There is a pleasure to be found in mentally arguing with the editor’s decision: How can Neutral Milk Hotel be ranked so low? Soundgarden sucks. Hole ranked over Wu-Tang Clan? No way!
But most of all, lists that judge art are interesting because they do not judge quality or aesthetics so much as attempt to show an artwork’s cultural significance.
There’s plenty of hardcore Radiohead fans who think “Kid A” is the band’s best record. In terms of social as well musical impact though, “OK Computer” (which was No. 1 in Spin’s list) caused a greater impact upon its release.
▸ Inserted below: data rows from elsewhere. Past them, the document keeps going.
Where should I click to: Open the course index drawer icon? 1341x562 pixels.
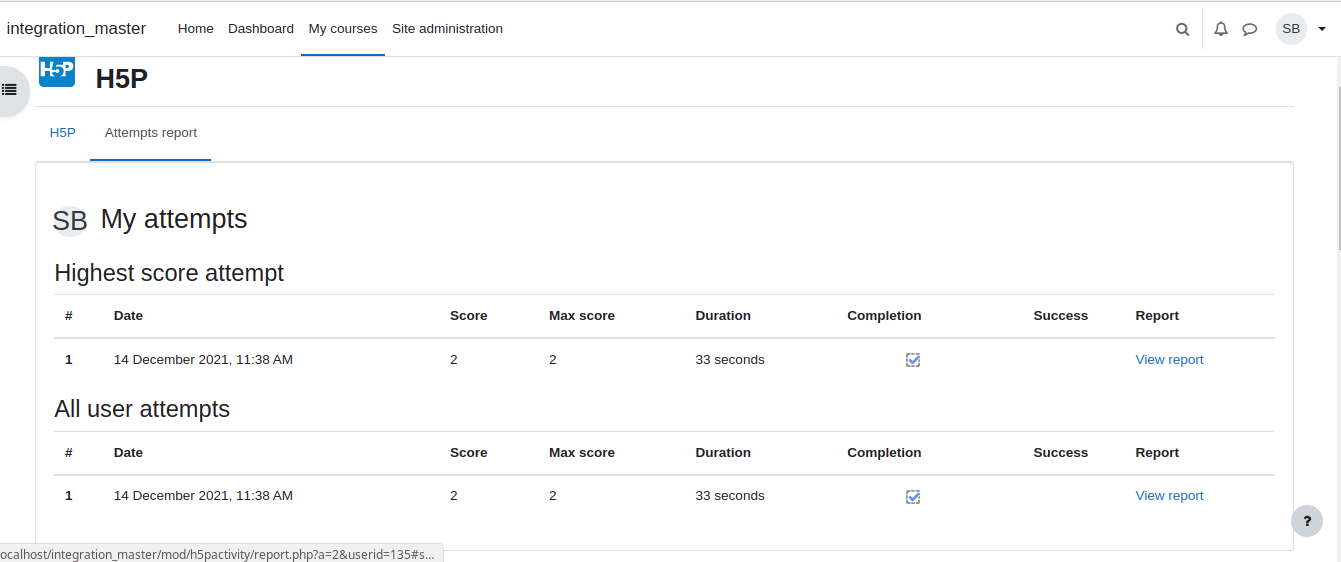[9, 90]
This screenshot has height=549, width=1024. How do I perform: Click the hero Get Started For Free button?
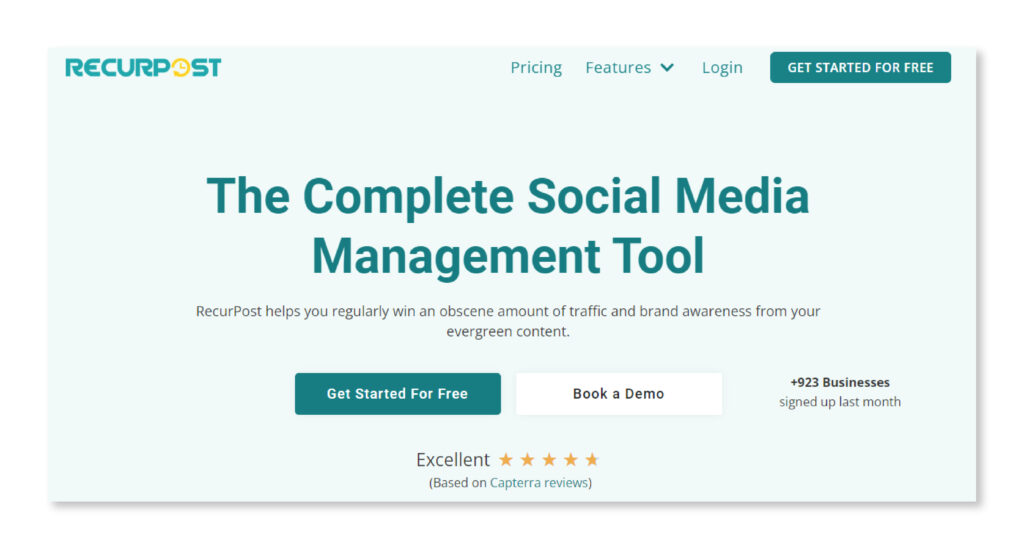[x=397, y=394]
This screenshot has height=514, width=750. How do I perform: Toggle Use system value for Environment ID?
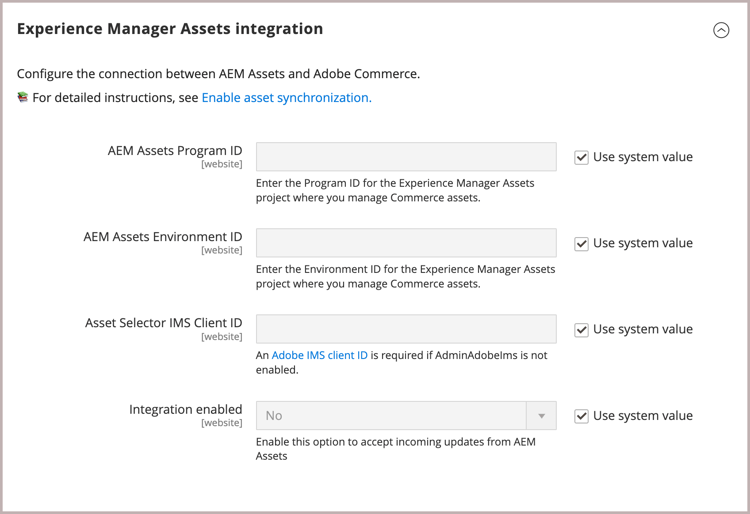pyautogui.click(x=581, y=243)
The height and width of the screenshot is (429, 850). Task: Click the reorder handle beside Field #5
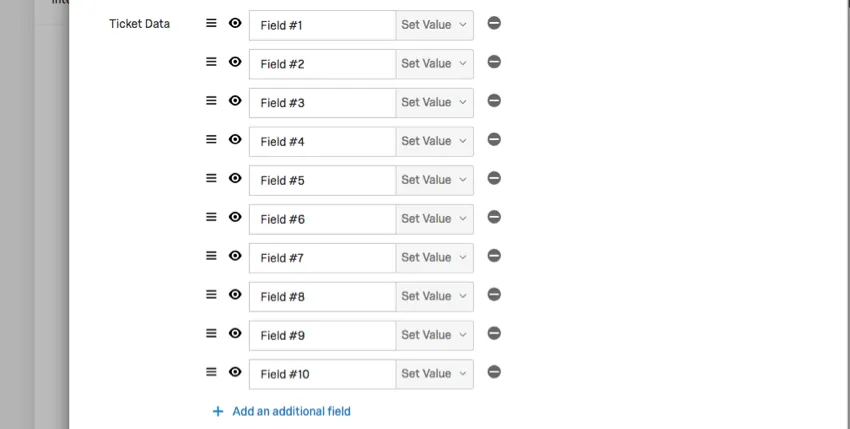(x=211, y=178)
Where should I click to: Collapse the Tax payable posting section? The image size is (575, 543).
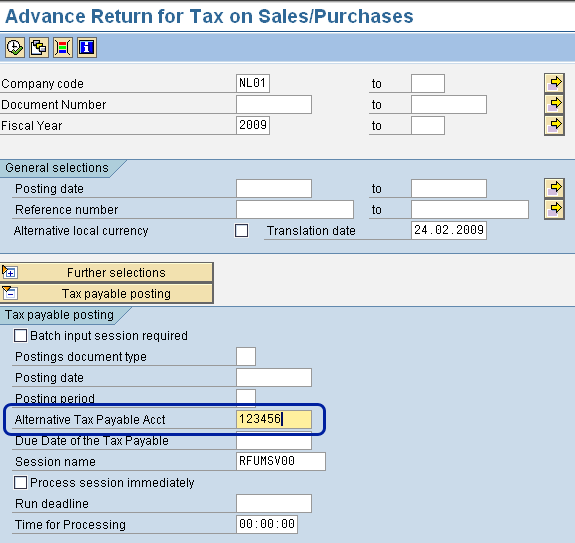click(107, 293)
If Nirvana’s “Nevermind” (No. 3 on the list) had not been released on a major label and found a wide audience, chances are the album would be much lower on the list, or not on it at all – it would be like a Tad record, remembered only by those in the scene at the time or by ultra-nerdy record geeks.
What sets Spin’s list apart from other rock lists, especially the prominent ones of Rolling Stone, is that it aims to serve a younger (and, let’s face it, hipper) audience. Rolling Stone’s lists always appease the baby-boomers, placing the Beatles, Rolling Stones, Bob Dylan and other ’60s classics at the very top while leaving music released after 1975 to wallow near the bottom, like a pity vote.
Back in my day Ö
Rolling Stone has always said, indirectly of course, that modern music does not compare with the music its writers grew up with. In its list of the top 500 albums, released in 2003, Rolling Stone featured only one post-1990 band in the top 100: Nirvana, at No. 17.
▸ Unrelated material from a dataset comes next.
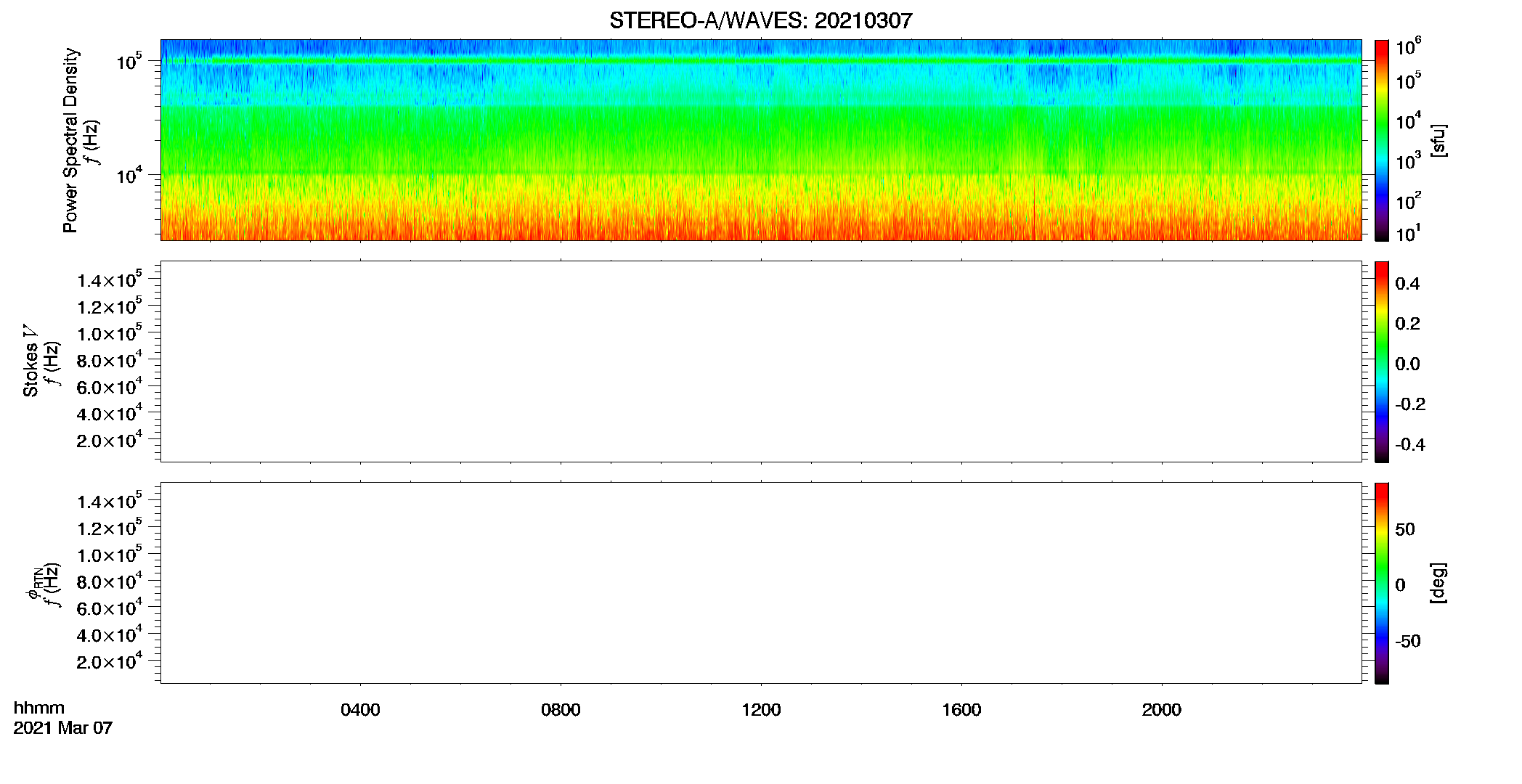Click the 10^6 tick on sfu color bar
Screen dimensions: 1522x784
[1408, 47]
Spin’s list is refreshing because it celebrates the music that mainstream lists often ignore – featuring artists such as Pavement, the Pixies, the Smiths, PJ Harvey and Sonic Youth at the top. But the best part of the new Spin list is that hip hop is not just a novelty slipped in at the bottom. The No. 2 album is Public Enemy’s “It Takes a Nation of Millions to Hold Us Back,” at No. 7 is De La Soul’s “3 Feet High and Rising” and NWA’s “Straight Outta Compton” rounds out the top 10. Also in contrast with Rolling Stone, Spin’s top 15 albums feature more women, such as Liz Phair.
In multiple ways, Spin’s picks seem more diverse.
The new list is not without its faults, though no list could fully satisfy everyone. Still, Spin falls into the same trap that Rolling Stone does, where the albums writers listened to in high school or college get more props than newer music; most of the albums came out of 1985-1994.
Only 11 albums on the list were released after 2000, and many of those selections seem to be pandering to younger readers who just started listening to music.
Also, while Spin offers a new look at rock lists, its post-1985 focus falls short of actually challenging the baby-boomer lists of other publications.
Granted, the list corresponds to the magazine’s anniversary, but in the future it would be cool to see a list that actually pits the Beatles against Public Enemy.
Now that would be a list worth talking about.